Christ is just like the human body—a body is a unit and has many parts; and all the parts of the body are one body, even though there are many. -1 Cor. 12:12
I went out for lunch at a place that served all-day breakfast over Spring Break. With my family, enjoying our vacation, we sat and ate our pancakes and eggs. As we wrapped up our meal, the server turned to me and blurted out, “Did you have amniotic bands? My son did.”
Amniotic bands are a fairly rare (less than 1 in 1200) condition in pregnancy where thin, fiber-like bands develop and can tangle around the developing fetus. If amniotic bands wrap around developing limbs, they can restrict growth, resulting in limb difference at birth.
I replied, “No, but I get that a lot. How old is your son?”
“He’s three. He has differences on both his feet and some of his fingers on one hand. I just– can I ask you some questions?”
I hope you have a picture in your head of just how odd a scene this was. It was Saturday at noon in a crowded restaurant. She had an empty tray of dishes balanced in one hand, a stack of empty cups in the other. I was finishing the last of my coffee. Kids sick of staying seated made their way up and down the aisles. Forks clattered on plates as conversation rumbled all around. In that chaos, she stood and I sat, eyes locked.
“Of course. What do you want to talk about?”
Everything, it turned out. Does physical and occupational therapy really help? (Yes, absolutely.) Can a kid with one hand learn to type? (Yep.) Would kids at school make fun of her son? (Probably, if we’re being honest, but she could help teachers work with classmates to understand limb differences and that might help.) Do prosthetics make a difference? (They can, depending on what each person needs.) What would help her son grow and thrive? (Encouragement, appropriate medical care, and a mom who cares enough to put herself out there to ask a stranger at lunch about it.) Would life be hard for him? (Yes, then no, then yes again, shaped by so much beyond any mother’s power to control.)
On we went for ten minutes, ignoring the bustle all around to just talk. At one point, she said, “I have some connections with other parents of kids with limb differences, but I don’t know anybody who looks like my son who’s an adult, you know? I just sort of have to hope that there’s a way for him to grow up as himself.”
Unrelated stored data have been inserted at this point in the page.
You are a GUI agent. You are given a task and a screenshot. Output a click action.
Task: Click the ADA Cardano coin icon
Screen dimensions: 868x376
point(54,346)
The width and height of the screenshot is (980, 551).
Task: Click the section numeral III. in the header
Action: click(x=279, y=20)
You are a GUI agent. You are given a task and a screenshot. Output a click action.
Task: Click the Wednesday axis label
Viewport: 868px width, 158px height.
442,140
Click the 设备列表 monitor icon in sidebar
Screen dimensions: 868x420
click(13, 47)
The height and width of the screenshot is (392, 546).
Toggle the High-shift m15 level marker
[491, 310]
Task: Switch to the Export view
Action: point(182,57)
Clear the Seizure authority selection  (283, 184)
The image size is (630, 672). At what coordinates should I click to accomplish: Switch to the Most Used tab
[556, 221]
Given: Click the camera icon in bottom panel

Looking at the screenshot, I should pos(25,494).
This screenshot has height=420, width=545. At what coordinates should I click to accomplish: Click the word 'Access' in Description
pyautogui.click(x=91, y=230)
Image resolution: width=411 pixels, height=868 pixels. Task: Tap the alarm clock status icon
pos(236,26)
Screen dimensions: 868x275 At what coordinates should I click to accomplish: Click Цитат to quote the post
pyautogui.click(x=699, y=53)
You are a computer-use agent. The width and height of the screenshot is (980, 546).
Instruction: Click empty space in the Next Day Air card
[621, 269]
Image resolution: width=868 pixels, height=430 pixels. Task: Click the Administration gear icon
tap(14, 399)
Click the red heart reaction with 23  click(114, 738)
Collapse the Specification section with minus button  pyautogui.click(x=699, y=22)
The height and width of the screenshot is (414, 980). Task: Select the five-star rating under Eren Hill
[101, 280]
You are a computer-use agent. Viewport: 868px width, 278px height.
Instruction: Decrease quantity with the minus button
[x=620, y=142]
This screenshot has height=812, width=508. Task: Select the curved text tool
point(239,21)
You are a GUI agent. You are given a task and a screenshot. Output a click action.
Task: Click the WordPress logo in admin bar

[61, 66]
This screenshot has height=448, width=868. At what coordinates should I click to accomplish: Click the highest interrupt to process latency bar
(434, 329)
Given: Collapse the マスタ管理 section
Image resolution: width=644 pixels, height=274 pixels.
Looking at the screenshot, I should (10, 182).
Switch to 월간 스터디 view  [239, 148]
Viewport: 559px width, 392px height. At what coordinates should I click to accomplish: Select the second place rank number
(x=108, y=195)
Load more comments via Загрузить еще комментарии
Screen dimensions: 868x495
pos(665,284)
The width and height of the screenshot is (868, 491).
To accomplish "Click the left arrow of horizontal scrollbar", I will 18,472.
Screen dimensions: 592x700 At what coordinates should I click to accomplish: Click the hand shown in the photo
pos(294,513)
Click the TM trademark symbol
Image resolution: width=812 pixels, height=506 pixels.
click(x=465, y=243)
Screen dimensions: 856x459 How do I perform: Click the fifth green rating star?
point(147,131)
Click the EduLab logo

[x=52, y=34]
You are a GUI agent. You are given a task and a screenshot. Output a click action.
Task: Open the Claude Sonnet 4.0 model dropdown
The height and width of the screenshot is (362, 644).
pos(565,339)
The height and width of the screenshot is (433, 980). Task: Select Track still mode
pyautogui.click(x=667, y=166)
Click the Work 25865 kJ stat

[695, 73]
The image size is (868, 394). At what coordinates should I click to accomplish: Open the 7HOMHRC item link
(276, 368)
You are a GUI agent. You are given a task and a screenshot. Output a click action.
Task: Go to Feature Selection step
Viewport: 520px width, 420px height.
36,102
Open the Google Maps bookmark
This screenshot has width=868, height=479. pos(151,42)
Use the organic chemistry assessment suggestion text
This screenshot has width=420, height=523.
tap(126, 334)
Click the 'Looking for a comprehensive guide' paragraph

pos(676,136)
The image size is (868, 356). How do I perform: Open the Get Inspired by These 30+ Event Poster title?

It’s hard to put into words what it feels like to be the only one. If you’ve had the experience, you know, and if you don’t, I hope you’ll trust me when I say it’s hard. It is, however, made immeasurably easier when there’s even one other person who fits in the niche you’ve occupied alone up to that point. And, of course, that’s not just true for limb difference: it’s true for the kid with ADHD, for the gay man, for the couple going through infertility treatment, for the woman abused by her spouse, for the veteran with no one to talk to, for all the infinite ways a person can feel like nobody else gets it. That isolation is like a poison.
The best antidote I know to the poison of being the only one is story-telling. Personal, real, vulnerable story-telling, like the conversation I had with my server at lunch a few weeks ago. Like the conversations unfolding in the cottage meetings at RLC this Lent. Like the faith stories shared in worship on Wednesday evenings the past month. Being able to see ourselves reflected in the stories of others and experience the compassion of having our own stories received with empathy changes us. It gives us hope. It reassures us that we are not the only ones– and even if we somehow still feel like the only ones, we know that we are seen and understood by our fellow members of the body of Christ, and therefore by Jesus Christ himself. After all, since we are the body of Jesus, then the words we hear also ring in his ears. The people with whom we lock eyes are seen by Jesus. The stories we share are held in his memories, too.
Here in the body of Christ, no one is alone.